Furthermore,  the  EBF  notes  that  the  large  exposures  framework  under  the  CRR  is  not  a  risk-based regime as it does not depend on the client’s risk (the exposure value compared to the 25% limit is not risk weighted). As such, introducing limits on individual exposures based on the client’s risk hampers the “non-risk” principle.

Direct focus on Shadow Banking Risk

Although  EBF  supports  the  need  to  restrict  exposures  to  some  entities,  due  to  the  systemic  risk associated, EBF does not agree with an approach based on stricter limits. In its opinion, the limitation of  exposures  could  reduce,  at  some  extent,  the  systemic  risk,  but  will  not  address or  mitigate  the  true weaknesses of those entities. This can only be achieved through the development of a fundamental and robust regulation designed for shadow banking entities. In this work existing and planned regulatory regimes need to be accounted for. Moreover, attempts to improve transparency of SBE already planned should be acknowledged.
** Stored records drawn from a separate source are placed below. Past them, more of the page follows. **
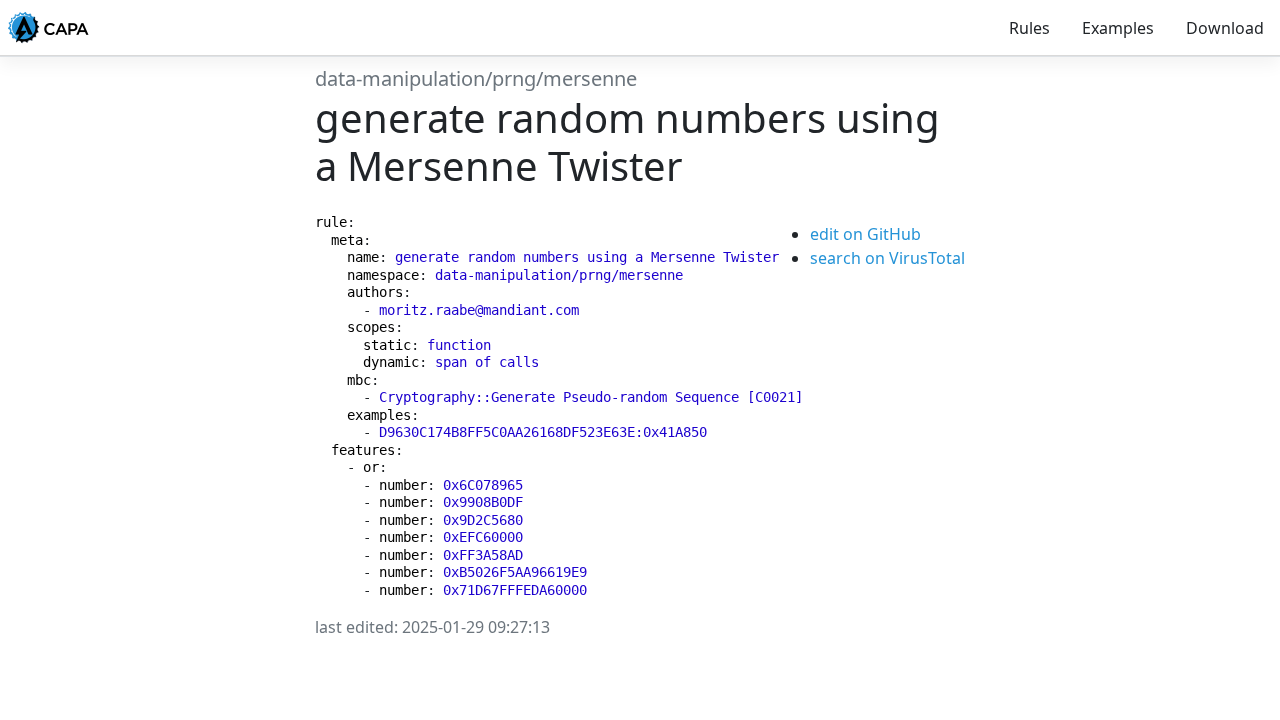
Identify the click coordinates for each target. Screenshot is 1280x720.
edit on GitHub (865, 234)
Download (1225, 28)
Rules (1029, 28)
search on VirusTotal (887, 258)
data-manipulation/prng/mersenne (476, 78)
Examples (1118, 28)
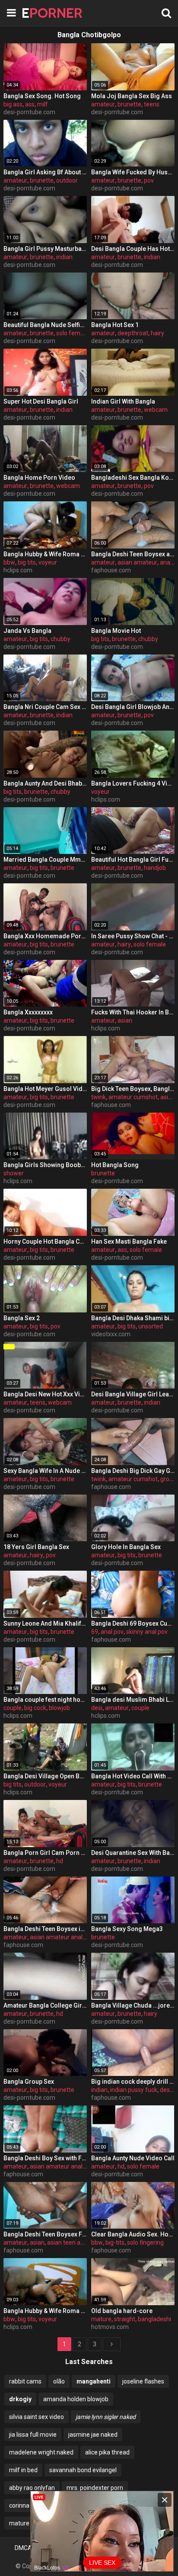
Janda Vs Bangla (27, 630)
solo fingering (145, 2242)
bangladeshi (154, 2319)
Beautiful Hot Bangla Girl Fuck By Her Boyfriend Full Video (133, 859)
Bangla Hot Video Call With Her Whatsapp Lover (133, 1776)
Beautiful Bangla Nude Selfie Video (45, 324)
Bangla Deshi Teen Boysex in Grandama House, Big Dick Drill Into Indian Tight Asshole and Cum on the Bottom (45, 1928)
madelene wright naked (41, 2452)
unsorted (150, 1326)
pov (149, 180)
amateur (103, 104)
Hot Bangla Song (115, 1164)
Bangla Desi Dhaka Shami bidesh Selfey (133, 1318)
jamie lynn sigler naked (106, 2416)
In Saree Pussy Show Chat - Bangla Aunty (133, 936)
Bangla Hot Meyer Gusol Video (45, 1088)
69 (94, 1631)
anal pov (112, 1631)
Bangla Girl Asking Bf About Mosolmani (45, 172)
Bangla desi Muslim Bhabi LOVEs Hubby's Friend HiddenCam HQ (133, 1699)
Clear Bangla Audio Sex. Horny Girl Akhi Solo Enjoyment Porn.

Potential Duplication of Pillar 2 Assessment

In the context of the overall large exposure regime under Part Four of the CRR, Article 395(2) states that the purpose of the guidelines is to set appropriate aggregate limits on large exposures or lower limits on individual exposures to shadow banking entities. However, the draft guidelines plan to set special Pillar 2 requirements which will apply exclusively to exposures to shadow banks. These additional requirements in paras 1 and 2 in Title II are not necessary, in our  view, since they are either  already legally enshrined in the implementation  of the CRD IV rules relating to Pillar 2 or are covered by the EBA’s new SREP guidelines. Moreover, the use of Pillar 2 measures in such a complex context will most probably result in very heterogeneous implementation, thus endangering level playing field among banks operating cross-border.

Need to balance financial stability concerns with financial growth agenda

At  the  same  time,  the  draft  guidelines  in  their  present  form  fail  to  fulfil  a  substantial  aspect  of  the mandate set out in Article 395(2). This tasks the EBA with examining possible adverse implications for the risk profile of European institutions, the provision of credit to the real economy or the stability and orderly functioning of financial markets. This aspect of the mandate, though of key importance, has hardly been reflected in the guidelines.

Individual vs aggregate limits

Furthermore, Article 395(2) of the CRR does not say that different individual limits have to be introduced for each exposure to shadow banking entity; it only mandates EBA to set individual limits.  The mandate neither says that both individual and aggregate limits have to be set. It would be perfectly possible to introduce only one or the other.

Need for higher materiality threshold

Overall the draft guidelines presently do not adequately reflect the fact that the intention of lawmakers in introducing limits to large exposures in Article 395 CRR was to address exposures to clients or groups of clients which exceed 10% of a bank’s eligible capital. With this in mind, the proposed materiality threshold of 0.25% should be substantially raised. In addition it is to say that Article 395 CRR, where the mandate to the EBA is given, is about limits and not about procedures how to treat certain exposures. Procedures like the look through approach are described in Art. 390 CRR.